DATA SUPPLIED:
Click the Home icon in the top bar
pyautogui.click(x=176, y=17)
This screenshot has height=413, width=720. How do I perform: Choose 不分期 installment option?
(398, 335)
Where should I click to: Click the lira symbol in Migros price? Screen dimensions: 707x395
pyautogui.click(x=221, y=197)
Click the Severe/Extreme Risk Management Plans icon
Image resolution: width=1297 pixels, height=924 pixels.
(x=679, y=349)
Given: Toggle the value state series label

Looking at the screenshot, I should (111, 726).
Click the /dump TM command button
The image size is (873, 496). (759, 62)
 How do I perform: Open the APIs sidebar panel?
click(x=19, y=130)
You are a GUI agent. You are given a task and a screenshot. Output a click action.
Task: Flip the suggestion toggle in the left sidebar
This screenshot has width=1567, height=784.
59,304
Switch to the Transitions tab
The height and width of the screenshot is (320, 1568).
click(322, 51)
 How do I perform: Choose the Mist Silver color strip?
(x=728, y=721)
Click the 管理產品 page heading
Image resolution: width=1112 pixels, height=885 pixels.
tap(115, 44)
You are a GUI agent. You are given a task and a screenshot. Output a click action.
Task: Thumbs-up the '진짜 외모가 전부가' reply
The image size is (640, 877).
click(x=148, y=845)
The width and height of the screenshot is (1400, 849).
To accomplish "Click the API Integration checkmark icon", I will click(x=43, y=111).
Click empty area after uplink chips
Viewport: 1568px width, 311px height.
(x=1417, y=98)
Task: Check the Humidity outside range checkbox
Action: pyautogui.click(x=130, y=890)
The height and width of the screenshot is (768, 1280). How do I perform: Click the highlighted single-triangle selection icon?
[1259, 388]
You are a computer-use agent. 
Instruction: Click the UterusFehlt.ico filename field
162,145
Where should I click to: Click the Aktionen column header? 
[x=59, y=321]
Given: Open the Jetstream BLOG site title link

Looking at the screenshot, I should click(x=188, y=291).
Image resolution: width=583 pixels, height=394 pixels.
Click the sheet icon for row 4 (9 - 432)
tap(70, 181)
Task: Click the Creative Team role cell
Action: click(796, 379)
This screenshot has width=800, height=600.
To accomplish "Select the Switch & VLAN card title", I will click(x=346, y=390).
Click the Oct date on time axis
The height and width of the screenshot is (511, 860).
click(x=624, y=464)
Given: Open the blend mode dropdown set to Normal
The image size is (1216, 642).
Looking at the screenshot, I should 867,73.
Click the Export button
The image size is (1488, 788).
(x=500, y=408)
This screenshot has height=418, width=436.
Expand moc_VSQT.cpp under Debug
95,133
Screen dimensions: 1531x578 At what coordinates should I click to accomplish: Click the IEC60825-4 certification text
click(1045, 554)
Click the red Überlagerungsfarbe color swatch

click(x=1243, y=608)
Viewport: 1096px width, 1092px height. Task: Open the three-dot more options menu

WRITTEN INSTRUCTION: Put everything from the line containing "Click empty area after uplink chips" down to the line containing "[x=59, y=321]" in the data above, both included, into a JSON list of strings with one string per line. Leave out any blank lines.

EXERCISE OUTPUT:
[
  "Click empty area after uplink chips",
  "Viewport: 1568px width, 311px height.",
  "(x=1417, y=98)",
  "Task: Check the Humidity outside range checkbox",
  "Action: pyautogui.click(x=130, y=890)",
  "The height and width of the screenshot is (768, 1280). How do I perform: Click the highlighted single-triangle selection icon?",
  "[1259, 388]",
  "You are a computer-use agent. ",
  "Instruction: Click the UterusFehlt.ico filename field",
  "162,145",
  "Where should I click to: Click the Aktionen column header? ",
  "[x=59, y=321]"
]